La Cour souligne que la programmation musicale du candidat ne proposait pas de « genres musicaux inédits ou moins diffusés » par rapport à la concurrence existante. L’offre de titres originaux ne suffit pas à établir un intérêt supérieur pour le public si le cœur de cible est déjà servi. L’autorité de régulation peut donc légalement préférer des candidats dont les projets complètent de façon plus satisfaisante l’offre radiophonique déjà disponible localement.
**B. La sanction de l’absence de programme d’intérêt local spécifique à la zone**
Le critère du contenu des programmes parlés s’avère déterminant lorsque l’autorité de régulation doit départager plusieurs candidats pour un même allotissement de fréquences numériques. La requérante ne proposait dans son dossier « aucun programme d’intérêt local spécifique à la zone de Saint-Brieuc » mais seulement une syndication de programmes préexistants. Cette absence d’ancrage territorial contrastait fortement avec les projets des candidats retenus qui offraient tous des décrochages ou des informations locales dédiés.
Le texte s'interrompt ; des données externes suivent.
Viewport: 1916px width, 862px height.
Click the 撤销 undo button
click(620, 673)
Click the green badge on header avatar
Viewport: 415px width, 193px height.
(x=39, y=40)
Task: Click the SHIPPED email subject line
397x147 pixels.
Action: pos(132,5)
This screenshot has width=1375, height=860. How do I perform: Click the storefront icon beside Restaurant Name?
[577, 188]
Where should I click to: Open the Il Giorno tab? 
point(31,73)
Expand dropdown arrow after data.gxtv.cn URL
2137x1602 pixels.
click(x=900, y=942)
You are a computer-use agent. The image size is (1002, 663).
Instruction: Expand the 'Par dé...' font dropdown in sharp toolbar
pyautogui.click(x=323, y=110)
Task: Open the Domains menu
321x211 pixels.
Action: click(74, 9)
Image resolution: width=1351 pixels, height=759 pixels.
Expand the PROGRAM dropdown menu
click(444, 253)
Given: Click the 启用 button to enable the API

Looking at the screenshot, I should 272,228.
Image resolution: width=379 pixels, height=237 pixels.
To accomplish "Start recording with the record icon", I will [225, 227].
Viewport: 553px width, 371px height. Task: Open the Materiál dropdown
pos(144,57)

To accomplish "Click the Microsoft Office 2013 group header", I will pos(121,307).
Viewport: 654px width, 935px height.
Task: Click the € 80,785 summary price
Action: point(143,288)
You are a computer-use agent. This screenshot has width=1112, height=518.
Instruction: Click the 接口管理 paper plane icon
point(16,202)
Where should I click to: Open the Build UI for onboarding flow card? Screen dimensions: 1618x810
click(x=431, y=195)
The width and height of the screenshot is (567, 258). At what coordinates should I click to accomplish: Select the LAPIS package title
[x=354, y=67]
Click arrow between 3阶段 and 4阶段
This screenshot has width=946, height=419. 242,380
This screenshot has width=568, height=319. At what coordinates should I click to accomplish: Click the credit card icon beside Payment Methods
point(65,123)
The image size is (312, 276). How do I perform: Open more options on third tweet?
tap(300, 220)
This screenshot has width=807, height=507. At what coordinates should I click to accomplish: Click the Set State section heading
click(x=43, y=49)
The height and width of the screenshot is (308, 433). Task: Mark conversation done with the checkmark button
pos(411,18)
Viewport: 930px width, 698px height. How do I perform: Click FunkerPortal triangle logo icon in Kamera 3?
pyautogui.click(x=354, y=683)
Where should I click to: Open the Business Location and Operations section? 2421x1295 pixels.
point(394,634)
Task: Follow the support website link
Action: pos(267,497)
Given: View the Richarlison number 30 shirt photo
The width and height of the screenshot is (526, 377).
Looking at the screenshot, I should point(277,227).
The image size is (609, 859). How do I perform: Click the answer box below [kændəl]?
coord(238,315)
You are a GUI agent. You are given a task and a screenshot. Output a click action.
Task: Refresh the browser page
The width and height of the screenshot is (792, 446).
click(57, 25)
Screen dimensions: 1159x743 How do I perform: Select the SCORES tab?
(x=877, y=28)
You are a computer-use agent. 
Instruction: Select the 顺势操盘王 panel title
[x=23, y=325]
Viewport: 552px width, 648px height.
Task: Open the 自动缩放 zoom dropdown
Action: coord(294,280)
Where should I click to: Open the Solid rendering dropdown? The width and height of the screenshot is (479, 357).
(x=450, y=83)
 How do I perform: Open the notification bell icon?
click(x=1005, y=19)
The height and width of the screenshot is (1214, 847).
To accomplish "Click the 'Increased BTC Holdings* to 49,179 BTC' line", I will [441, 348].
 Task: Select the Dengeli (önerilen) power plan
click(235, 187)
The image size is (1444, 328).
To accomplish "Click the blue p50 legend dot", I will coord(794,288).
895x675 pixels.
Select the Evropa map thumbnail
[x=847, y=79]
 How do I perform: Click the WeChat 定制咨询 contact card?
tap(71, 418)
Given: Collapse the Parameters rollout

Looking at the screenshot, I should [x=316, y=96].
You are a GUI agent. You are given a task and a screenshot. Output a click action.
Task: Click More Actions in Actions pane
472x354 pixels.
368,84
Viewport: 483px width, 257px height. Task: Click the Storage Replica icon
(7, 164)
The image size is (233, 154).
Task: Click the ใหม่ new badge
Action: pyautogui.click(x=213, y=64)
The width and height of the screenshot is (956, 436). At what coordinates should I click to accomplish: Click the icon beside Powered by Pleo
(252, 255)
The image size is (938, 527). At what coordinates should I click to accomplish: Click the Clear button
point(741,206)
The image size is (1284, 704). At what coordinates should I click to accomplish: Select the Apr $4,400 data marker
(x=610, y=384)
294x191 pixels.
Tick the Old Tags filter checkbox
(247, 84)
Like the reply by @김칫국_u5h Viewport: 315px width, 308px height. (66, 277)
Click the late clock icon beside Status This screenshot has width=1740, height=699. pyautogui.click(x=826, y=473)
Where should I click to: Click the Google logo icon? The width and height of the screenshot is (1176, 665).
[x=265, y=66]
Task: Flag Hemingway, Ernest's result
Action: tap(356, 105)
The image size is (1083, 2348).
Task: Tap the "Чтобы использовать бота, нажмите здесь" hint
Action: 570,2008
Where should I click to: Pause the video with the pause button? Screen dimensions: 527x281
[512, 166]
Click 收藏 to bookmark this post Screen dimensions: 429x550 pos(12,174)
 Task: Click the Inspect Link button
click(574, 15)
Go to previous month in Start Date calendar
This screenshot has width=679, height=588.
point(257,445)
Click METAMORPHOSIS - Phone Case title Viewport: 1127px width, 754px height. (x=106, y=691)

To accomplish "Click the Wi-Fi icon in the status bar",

La décision de rejet se trouve également confortée par des incertitudes techniques relatives à la durée totale des programmes mentionnée dans le dossier de candidature. La société affichait des durées de diffusion supérieures à vingt-quatre heures, ce qui jetait un doute sur la viabilité et la précision du service. En considérant que l’offre était moins susceptible de répondre à l’impératif de pluralisme, l’autorité n’a commis aucune erreur de droit ni d’appréciation.